## Description of the task
Copy the lines from the line with "Analitikai célú sütik (239, 736)" to the line with "[Instagram] (1028, 1133)", both included, leaving out any pictures.

## Data for this task

════════════════

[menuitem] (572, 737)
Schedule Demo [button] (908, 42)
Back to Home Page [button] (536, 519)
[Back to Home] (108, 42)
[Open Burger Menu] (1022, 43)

════════════════

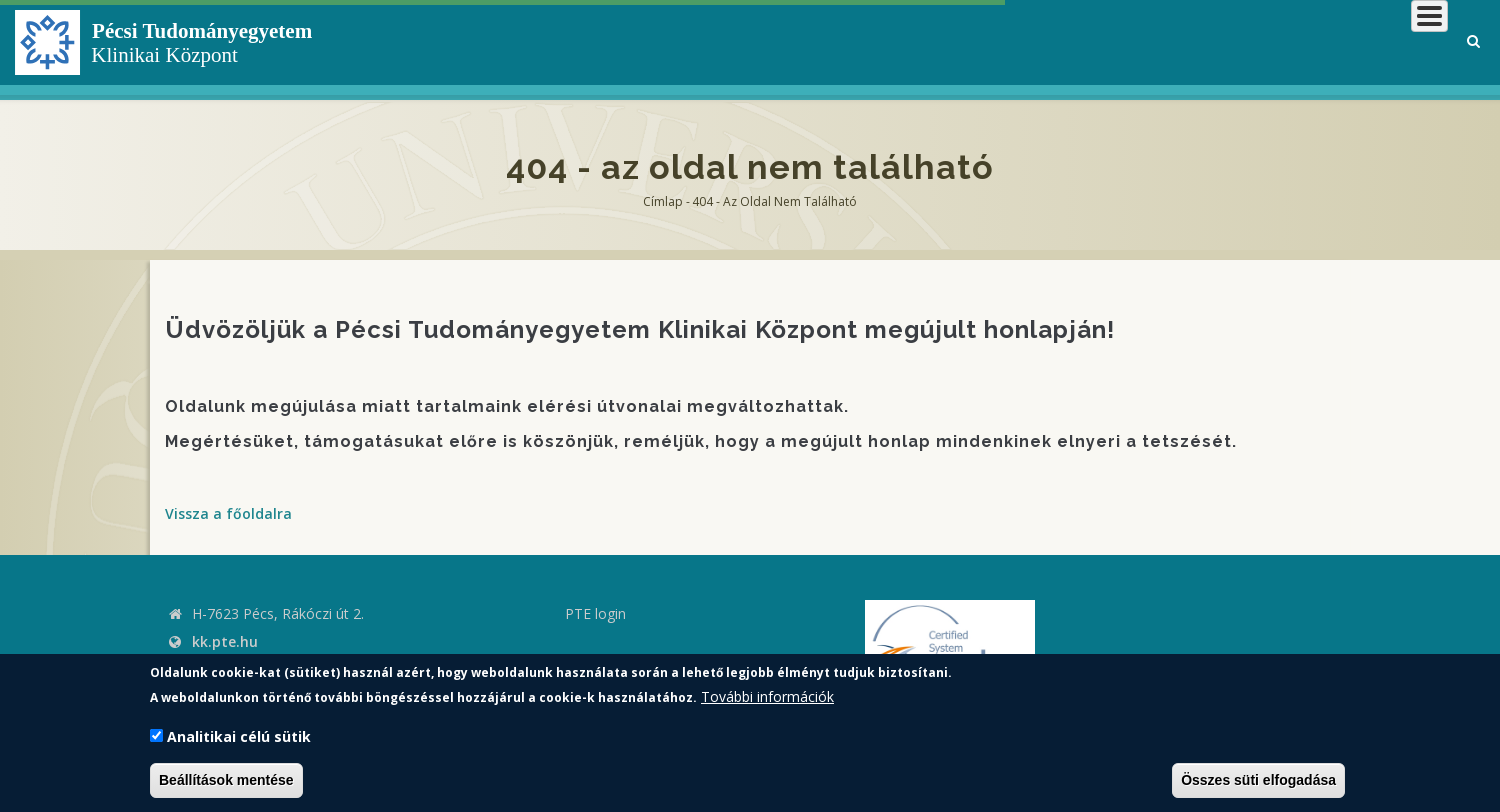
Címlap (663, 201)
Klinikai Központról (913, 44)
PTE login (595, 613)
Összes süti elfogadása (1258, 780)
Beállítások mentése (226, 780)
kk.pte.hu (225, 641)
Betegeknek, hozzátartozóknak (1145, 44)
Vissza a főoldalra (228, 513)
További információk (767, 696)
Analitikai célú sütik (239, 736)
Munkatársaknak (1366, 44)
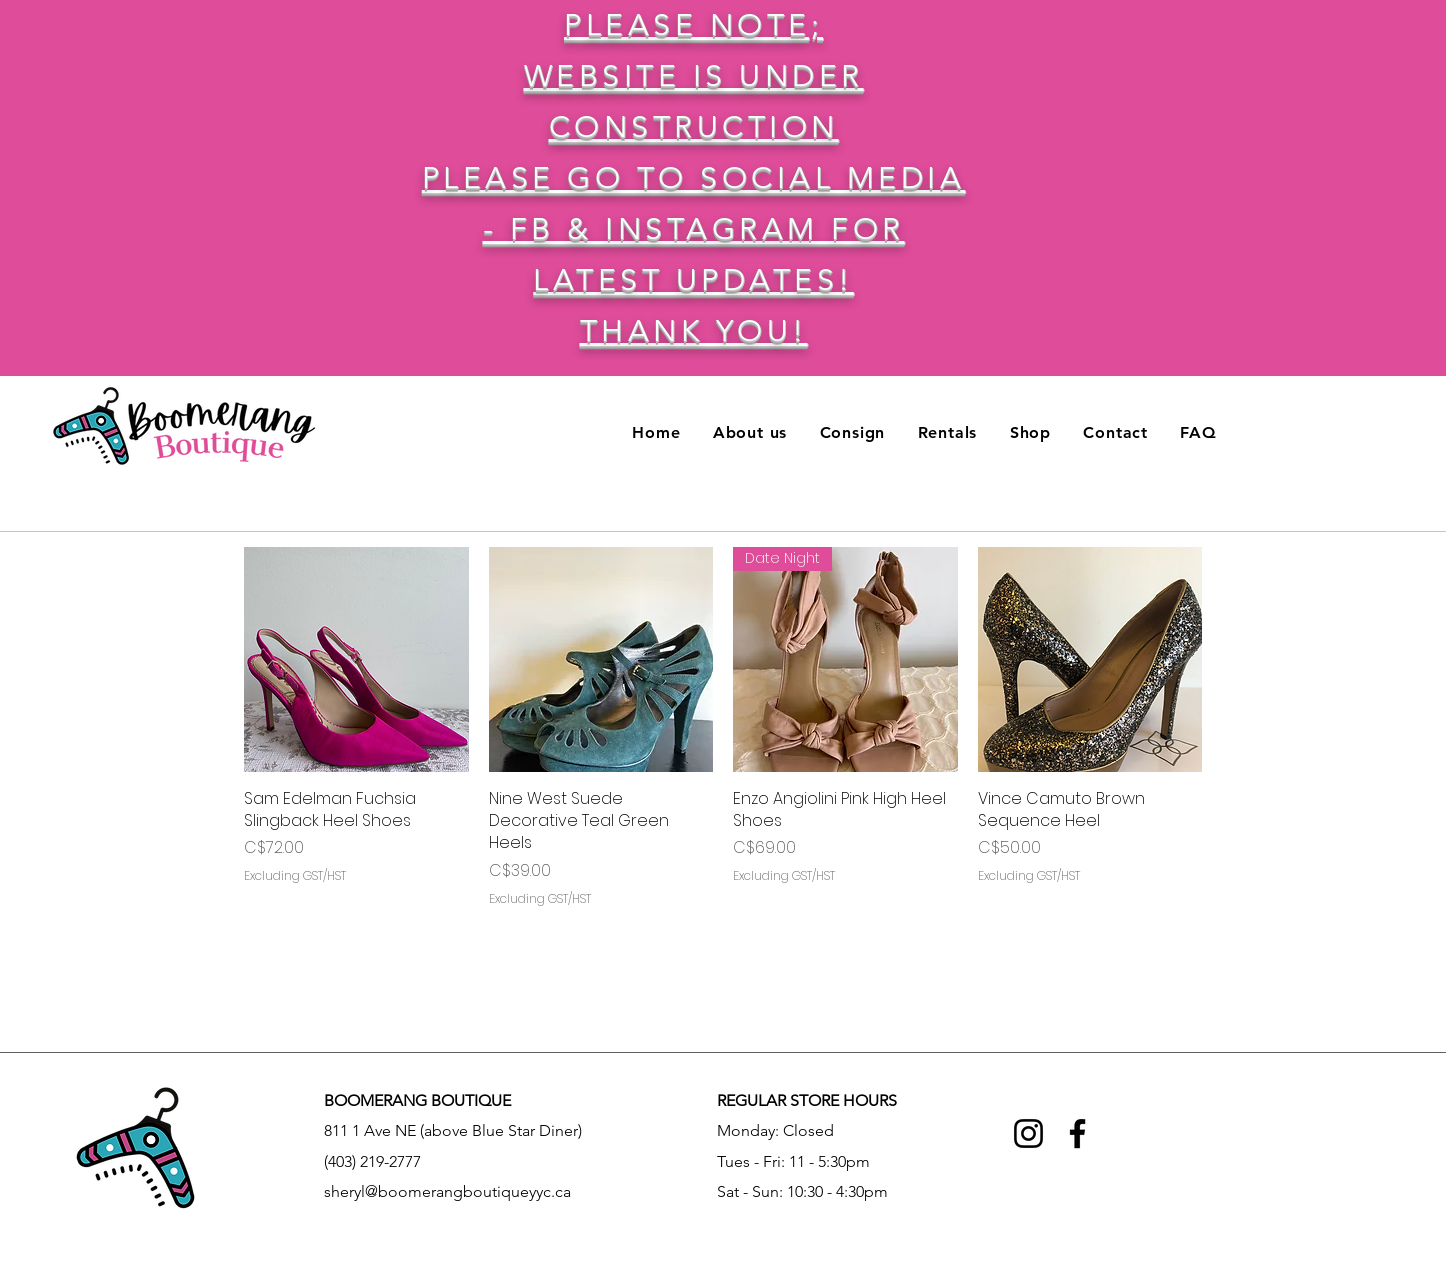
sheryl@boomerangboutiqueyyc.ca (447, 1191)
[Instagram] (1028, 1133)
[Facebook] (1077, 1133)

════════════════

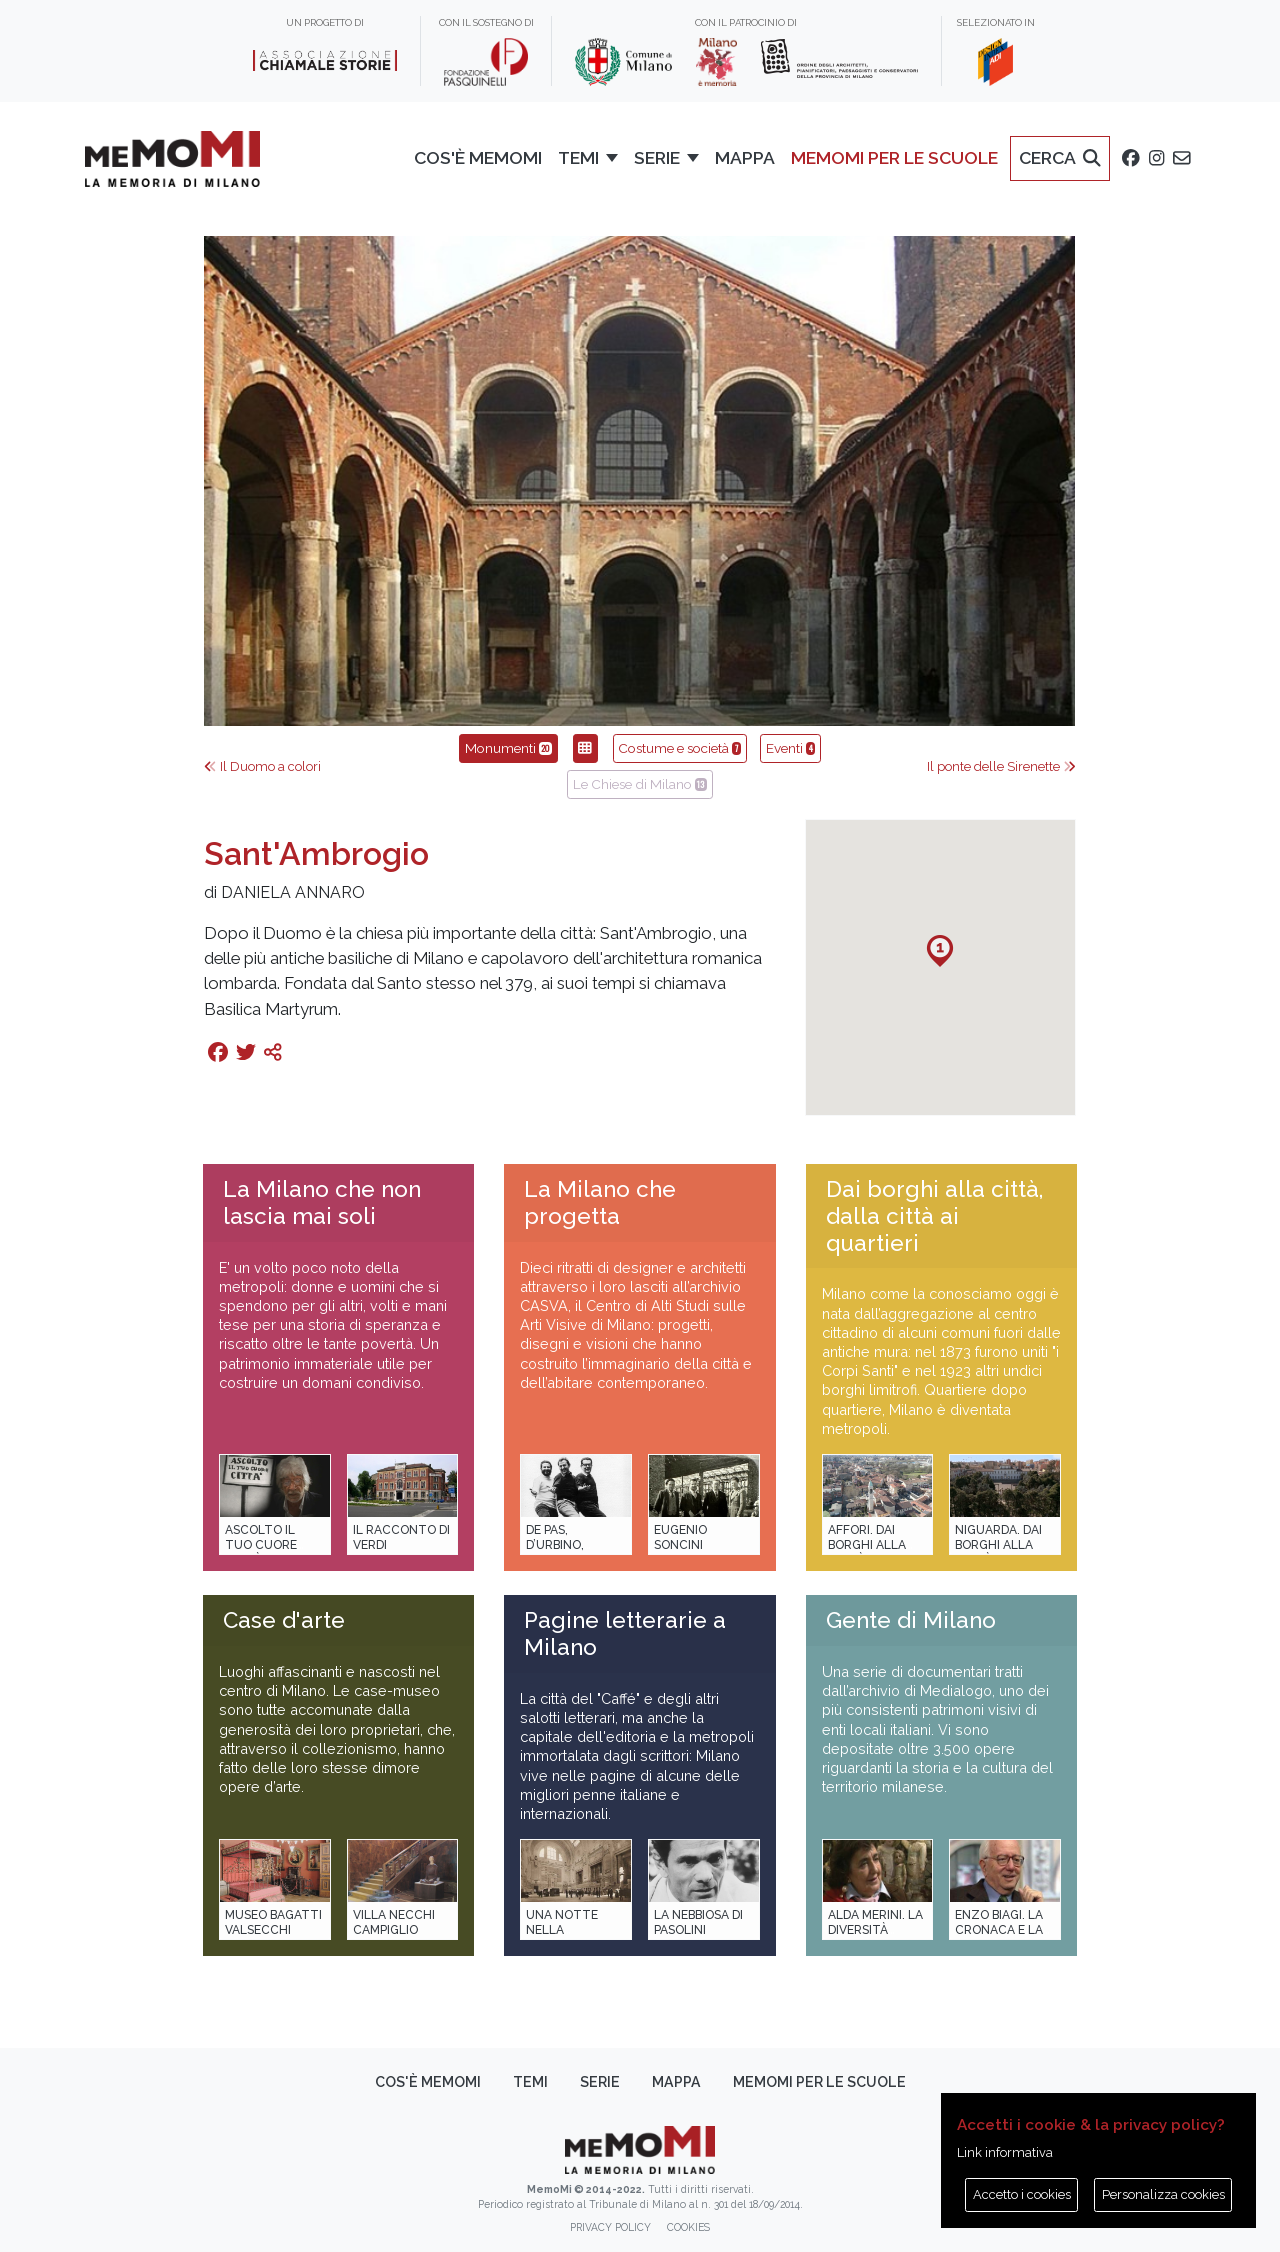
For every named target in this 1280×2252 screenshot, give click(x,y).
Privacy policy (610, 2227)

════════════════

## Exercise output
Analitikai célú sütik (239, 736)
Munkatársaknak (1366, 44)
sheryl@boomerangboutiqueyyc.ca (447, 1191)
[Instagram] (1028, 1133)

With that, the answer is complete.